
    After trial, he deserves to go behind bars for awhile and rethink his life.

    So in case you the reader are planning something equally cowardly:

    1) I recommend a Caravan. Bigger door, slower speed.
    2) Go over water to an international destination.
    3) Don’t get caught. Don’t speak to a policeman in suspicious clothing.
    4) Don’t ever come back.

  4. David: Cowardly? I almost got a concussion flying a Meridian from BED to ASH (10 minutes) because the ceiling is so low that moderate turbulence slammed my head against the metal. This guy was brave enough to make the big jump. Of course, it is too bad that the Meridian doesn’t have any range. Otherwise the plane might have made it all the way into the ocean and the authorities wouldn’t have discovered the lack of a body. He seems to have been rather timid about facing his soon-to-be-ex-wife and the SEC (Madoff and Enron didn’t bother them, apparently, but this guy sure did), but I’d say that his Meridian bail-out was pretty courageous.

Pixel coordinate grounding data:
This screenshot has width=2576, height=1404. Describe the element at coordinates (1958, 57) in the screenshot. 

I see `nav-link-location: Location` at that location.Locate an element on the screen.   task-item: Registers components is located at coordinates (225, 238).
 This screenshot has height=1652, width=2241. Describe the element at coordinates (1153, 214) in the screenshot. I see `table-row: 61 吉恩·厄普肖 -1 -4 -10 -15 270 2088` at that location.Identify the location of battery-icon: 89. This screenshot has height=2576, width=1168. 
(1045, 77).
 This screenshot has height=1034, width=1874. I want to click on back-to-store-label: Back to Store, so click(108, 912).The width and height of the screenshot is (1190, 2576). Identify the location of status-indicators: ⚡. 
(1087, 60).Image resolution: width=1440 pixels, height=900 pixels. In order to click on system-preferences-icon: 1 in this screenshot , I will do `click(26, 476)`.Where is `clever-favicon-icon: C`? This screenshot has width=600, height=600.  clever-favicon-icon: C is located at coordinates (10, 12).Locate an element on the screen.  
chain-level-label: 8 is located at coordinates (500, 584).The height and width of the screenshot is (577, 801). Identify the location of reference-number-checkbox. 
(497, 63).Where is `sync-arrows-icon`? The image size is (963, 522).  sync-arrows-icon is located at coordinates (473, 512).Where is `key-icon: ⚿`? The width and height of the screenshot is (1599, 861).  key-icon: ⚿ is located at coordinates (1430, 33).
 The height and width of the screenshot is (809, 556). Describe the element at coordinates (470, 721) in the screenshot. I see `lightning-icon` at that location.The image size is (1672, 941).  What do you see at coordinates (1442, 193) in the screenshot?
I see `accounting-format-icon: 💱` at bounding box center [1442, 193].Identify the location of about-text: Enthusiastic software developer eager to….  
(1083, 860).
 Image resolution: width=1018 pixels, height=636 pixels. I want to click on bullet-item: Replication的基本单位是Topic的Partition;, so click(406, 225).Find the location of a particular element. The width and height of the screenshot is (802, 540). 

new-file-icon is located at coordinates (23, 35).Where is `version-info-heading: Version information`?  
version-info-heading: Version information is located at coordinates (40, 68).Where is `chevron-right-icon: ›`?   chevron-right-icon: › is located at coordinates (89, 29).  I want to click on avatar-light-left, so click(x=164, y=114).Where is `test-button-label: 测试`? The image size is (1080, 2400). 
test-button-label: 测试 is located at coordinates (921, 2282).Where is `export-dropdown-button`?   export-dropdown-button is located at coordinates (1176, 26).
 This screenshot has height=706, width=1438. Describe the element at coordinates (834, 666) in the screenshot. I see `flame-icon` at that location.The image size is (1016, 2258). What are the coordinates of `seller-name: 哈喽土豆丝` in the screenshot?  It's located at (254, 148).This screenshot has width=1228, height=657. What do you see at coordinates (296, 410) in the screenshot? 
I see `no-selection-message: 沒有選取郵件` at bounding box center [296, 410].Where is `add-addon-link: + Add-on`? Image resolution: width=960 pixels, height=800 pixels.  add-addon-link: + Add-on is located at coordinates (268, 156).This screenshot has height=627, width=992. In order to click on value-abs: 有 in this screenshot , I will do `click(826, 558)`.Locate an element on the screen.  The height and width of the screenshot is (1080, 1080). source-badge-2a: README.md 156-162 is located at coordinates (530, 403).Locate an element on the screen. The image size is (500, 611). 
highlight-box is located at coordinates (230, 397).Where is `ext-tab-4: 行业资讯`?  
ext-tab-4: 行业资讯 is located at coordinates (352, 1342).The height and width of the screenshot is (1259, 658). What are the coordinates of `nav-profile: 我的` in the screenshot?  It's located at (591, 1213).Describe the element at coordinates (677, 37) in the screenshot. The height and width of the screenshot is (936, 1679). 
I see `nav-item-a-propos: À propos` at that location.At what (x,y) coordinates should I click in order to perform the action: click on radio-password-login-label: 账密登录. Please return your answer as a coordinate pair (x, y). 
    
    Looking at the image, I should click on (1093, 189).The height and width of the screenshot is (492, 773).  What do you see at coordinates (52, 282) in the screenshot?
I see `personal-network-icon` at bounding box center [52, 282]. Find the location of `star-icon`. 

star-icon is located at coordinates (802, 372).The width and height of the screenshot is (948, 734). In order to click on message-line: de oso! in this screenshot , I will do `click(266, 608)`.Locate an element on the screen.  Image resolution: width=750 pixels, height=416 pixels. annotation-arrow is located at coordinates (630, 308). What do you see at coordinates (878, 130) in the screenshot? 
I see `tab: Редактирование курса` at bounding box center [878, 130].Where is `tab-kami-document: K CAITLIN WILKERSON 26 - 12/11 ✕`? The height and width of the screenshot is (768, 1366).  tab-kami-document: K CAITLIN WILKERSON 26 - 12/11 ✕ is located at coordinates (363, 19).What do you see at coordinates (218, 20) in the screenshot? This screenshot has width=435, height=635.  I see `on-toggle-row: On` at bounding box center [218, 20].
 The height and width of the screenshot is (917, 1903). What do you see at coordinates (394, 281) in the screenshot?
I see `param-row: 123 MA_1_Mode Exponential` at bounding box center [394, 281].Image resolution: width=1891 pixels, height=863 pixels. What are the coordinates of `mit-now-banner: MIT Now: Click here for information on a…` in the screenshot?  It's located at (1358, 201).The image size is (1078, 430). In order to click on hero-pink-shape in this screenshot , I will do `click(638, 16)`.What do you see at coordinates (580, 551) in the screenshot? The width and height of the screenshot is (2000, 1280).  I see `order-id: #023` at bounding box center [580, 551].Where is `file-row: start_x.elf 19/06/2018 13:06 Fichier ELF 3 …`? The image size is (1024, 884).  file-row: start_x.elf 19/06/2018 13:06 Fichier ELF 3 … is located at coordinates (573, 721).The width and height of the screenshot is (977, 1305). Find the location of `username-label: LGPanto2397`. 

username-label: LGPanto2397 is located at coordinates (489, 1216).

● What the exercise asks: Set down everything in the comment thread from "2) Go over water" down to "ever come back.", word for word. These records stand on their own and are not part of the comment thread.

● Response:
2) Go over water to an international destination.
    3) Don’t get caught. Don’t speak to a policeman in suspicious clothing.
    4) Don’t ever come back.